**Task details**
Extract the lines from the start of the records up to and including the line that contains "Select the SC", and reproduce them with no changes.

**Dataset entries**
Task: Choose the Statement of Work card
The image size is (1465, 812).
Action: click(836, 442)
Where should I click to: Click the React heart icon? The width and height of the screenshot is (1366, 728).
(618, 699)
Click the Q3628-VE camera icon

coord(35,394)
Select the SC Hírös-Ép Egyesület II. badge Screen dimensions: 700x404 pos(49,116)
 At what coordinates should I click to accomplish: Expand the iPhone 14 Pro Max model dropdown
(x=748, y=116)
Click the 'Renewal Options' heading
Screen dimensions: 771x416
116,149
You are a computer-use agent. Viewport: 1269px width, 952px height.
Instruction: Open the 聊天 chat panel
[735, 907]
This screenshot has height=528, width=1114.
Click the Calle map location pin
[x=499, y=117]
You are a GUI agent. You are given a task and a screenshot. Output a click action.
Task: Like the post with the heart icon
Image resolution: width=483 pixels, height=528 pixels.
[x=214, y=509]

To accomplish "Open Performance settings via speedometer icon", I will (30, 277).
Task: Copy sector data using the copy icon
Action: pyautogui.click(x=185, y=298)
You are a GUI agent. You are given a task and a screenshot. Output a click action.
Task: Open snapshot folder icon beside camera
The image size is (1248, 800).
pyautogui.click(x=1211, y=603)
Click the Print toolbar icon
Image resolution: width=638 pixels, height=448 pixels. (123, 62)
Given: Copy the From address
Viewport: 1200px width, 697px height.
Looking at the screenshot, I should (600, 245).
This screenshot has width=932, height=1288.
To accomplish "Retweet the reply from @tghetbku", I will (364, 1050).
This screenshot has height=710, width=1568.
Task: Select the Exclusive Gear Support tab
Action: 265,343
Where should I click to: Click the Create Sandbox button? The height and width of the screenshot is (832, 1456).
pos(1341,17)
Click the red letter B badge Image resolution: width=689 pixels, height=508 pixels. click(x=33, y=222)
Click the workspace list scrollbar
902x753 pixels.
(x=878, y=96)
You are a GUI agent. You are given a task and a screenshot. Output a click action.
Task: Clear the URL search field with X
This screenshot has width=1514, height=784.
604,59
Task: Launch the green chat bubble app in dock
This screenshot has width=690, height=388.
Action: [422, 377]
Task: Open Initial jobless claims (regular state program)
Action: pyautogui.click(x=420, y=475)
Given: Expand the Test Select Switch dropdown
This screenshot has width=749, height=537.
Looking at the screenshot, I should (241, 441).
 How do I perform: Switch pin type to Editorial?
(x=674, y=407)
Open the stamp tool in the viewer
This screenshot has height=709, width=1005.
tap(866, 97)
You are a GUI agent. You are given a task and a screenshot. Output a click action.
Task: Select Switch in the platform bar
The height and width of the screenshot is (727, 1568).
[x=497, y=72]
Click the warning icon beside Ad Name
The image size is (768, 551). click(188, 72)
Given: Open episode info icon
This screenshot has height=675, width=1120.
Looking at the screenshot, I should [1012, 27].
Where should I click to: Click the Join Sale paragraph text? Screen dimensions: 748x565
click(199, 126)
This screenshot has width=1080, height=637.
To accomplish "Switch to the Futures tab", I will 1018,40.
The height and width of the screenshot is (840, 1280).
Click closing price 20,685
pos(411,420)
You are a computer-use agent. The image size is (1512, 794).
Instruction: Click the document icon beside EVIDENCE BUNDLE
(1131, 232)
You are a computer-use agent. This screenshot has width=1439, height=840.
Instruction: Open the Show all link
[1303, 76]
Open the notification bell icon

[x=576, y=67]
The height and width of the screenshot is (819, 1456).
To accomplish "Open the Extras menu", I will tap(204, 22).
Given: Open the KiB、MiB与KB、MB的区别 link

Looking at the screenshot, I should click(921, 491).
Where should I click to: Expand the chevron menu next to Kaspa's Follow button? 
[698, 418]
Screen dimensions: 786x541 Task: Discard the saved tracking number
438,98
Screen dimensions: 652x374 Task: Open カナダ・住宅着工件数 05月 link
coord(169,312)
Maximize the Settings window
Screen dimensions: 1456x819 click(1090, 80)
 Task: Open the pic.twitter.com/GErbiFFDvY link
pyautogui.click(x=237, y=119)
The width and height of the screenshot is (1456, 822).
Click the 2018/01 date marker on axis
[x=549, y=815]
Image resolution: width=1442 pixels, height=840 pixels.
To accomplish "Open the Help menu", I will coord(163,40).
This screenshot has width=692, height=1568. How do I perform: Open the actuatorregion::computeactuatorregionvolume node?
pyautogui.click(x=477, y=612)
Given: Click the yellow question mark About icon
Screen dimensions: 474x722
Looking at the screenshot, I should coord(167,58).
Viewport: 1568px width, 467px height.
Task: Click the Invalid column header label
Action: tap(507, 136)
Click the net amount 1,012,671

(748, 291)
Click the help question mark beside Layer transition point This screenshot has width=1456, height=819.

**Written solution**
Task: Choose the Statement of Work card
The image size is (1465, 812).
Action: click(836, 442)
Where should I click to: Click the React heart icon? The width and height of the screenshot is (1366, 728).
(618, 699)
Click the Q3628-VE camera icon

coord(35,394)
Select the SC Hírös-Ép Egyesület II. badge Screen dimensions: 700x404 pos(49,116)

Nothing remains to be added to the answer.